“In a patient-centered medical home, there is a strong emphasis on coordination of care and communication between all members of a patient’s healthcare team,” says Jeffrey Cain, MD, president-elect of the American Academy of Family Physicians (AAFP). “Patients receive the highest-quality, patient-centered care when the primary-care physician takes the lead in coordinating care. This means keeping patients, specialists, hospitalists, and other health providers informed of all test results, treatment plans, expectations, progress, and outcomes.”
Find out about the PCMH activity in their own communities.
Dr. Cain said that the degree of PCMH adoption depends on where you work.
“It is spotty throughout the United States,” he notes. “There are areas of tremendous growth and areas that are waiting to have that happen.”
Dr. Simone, a Team Hospitalist member, says the degree to which hospitalists are familiar with PCMH depends on the level of adoption in the area.
“I have found greater hospitalist awareness in communities that have integrated healthcare delivery systems,” he says. “This makes sense, because these are the communities that are aggressively pursing the patient-centered home.”
Forge relationships with primary-care providers.
Dr. Simone encourages hospitalist groups to make marketing visits to local PCP offices.

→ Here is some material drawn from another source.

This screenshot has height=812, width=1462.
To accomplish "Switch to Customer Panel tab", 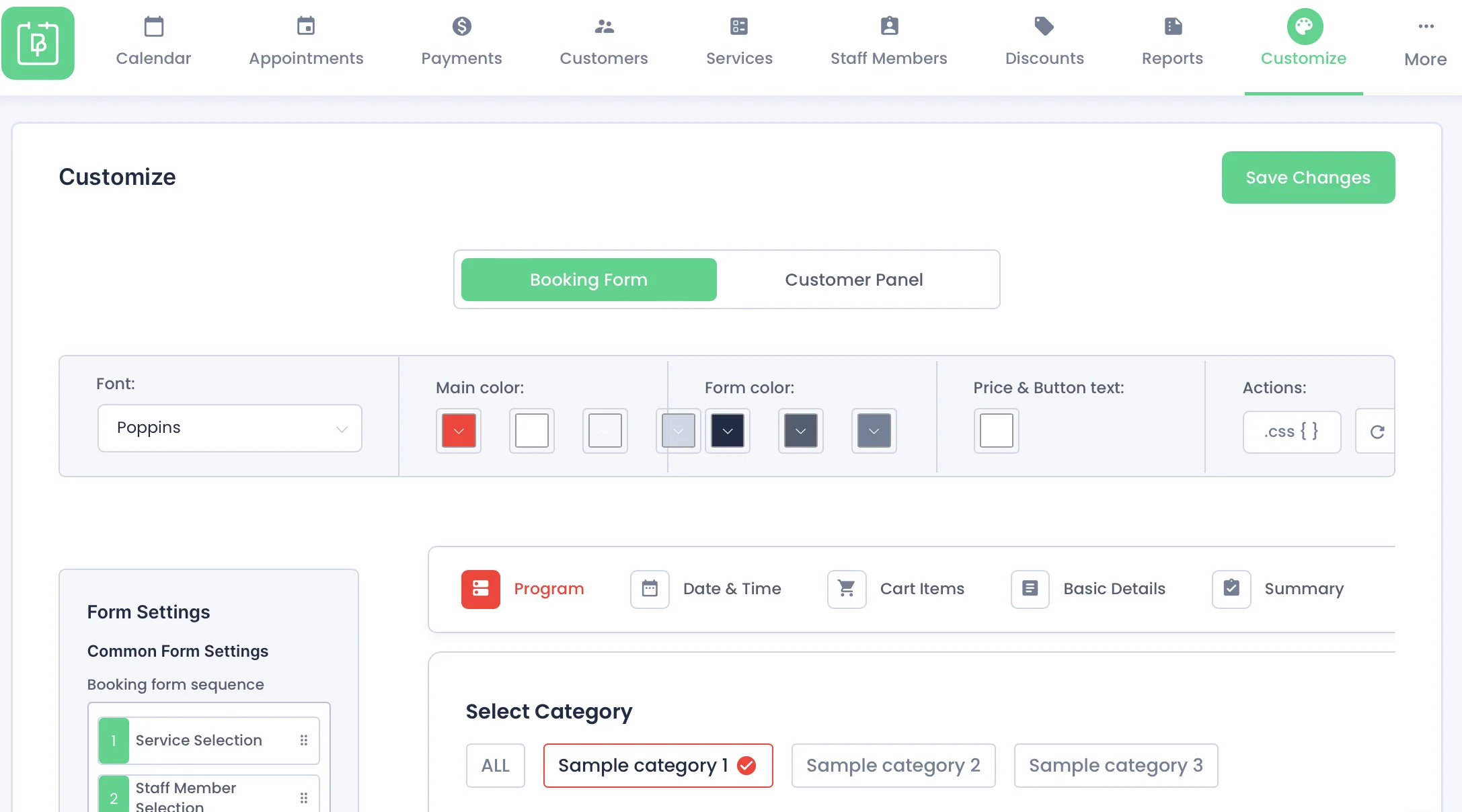I will click(x=853, y=280).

During these visits, hospitalists should discuss the services they provide, their staffing model, admission and communication protocols—and, “most importantly, ask what the hospitalist practice can do to meet the needs of both the patient and the referring providers.”
Dr. Li says it’s always been important to have open lines of communication with your PCPs—but now more than ever.

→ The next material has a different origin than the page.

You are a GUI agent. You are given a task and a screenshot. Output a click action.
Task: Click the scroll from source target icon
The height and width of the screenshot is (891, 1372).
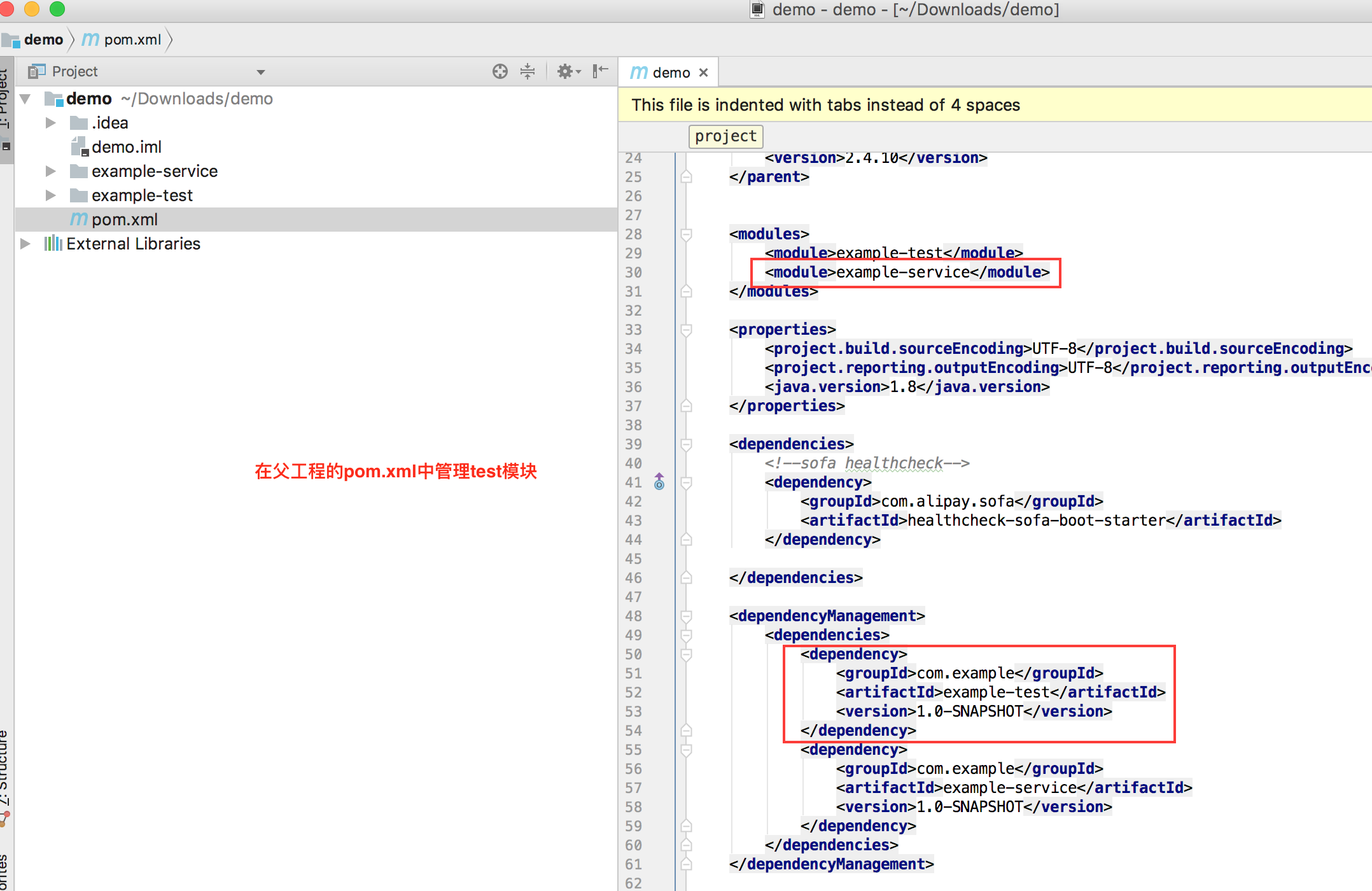click(500, 71)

“If you don’t have this already, you’re already behind in the ballgame,” he says. “But it’s never too late. It’s critically important to have those communication systems in place so that patients get the best care possible.”
Talk to hospital administrators about clinical and financial links with PCMH practices.

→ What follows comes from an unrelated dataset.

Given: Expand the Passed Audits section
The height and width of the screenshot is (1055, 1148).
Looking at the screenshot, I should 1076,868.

The time to do this, Dr. Simone says, is when a local PCMH is being created, or at contract renewal time, if a PCMH is already exists.
“Hospitalists will obviously need to have a voice within the organization and some autonomy for them to commit to such an integrated relationship,” Dr. Simone says.
Prepare for the demands of sicker patients.
If better primary care means fewer hospitalizations, the patients who are admitted will be sicker, posing more challenges to hospitalists.
“Make sure each individual provider has the skill set and schedule that allows them to take care of these patients,” Dr. Li says.
Embrace the possibilities this model offers.
In the PCMH model, the coordination between the hospitalist and the PCP can only help a hospitalist at the time of discharge.
“It will be easier to get their patients into a primary-care office,” says Dr. Cain of AAFP.
David Meyers, MD, director of the Center for Primary Care, Prevention and Clinical Partnerships at the federal Agency for Healthcare Research and Quality (AHRQ), which provides tools and information that support primary care’s redesign and the PCMH, says the model essentially adds a member to the hospitalist’s team.
“If done well, it gives the hospitalist a partner in the community with whom to establish joint accountability,” Dr. Meyers explains. “In addition to establishing accountability, the PCMH helps ensure information flows both into and out of the hospital.”
A Growth Spurt
As of March 1, the nonprofit National Committee on Quality Assurance had recognized 3,979 practices across the country as “patient-centered medical homes.” And that doesn’t include practices that function according to PCMH principles but are not officially recognized.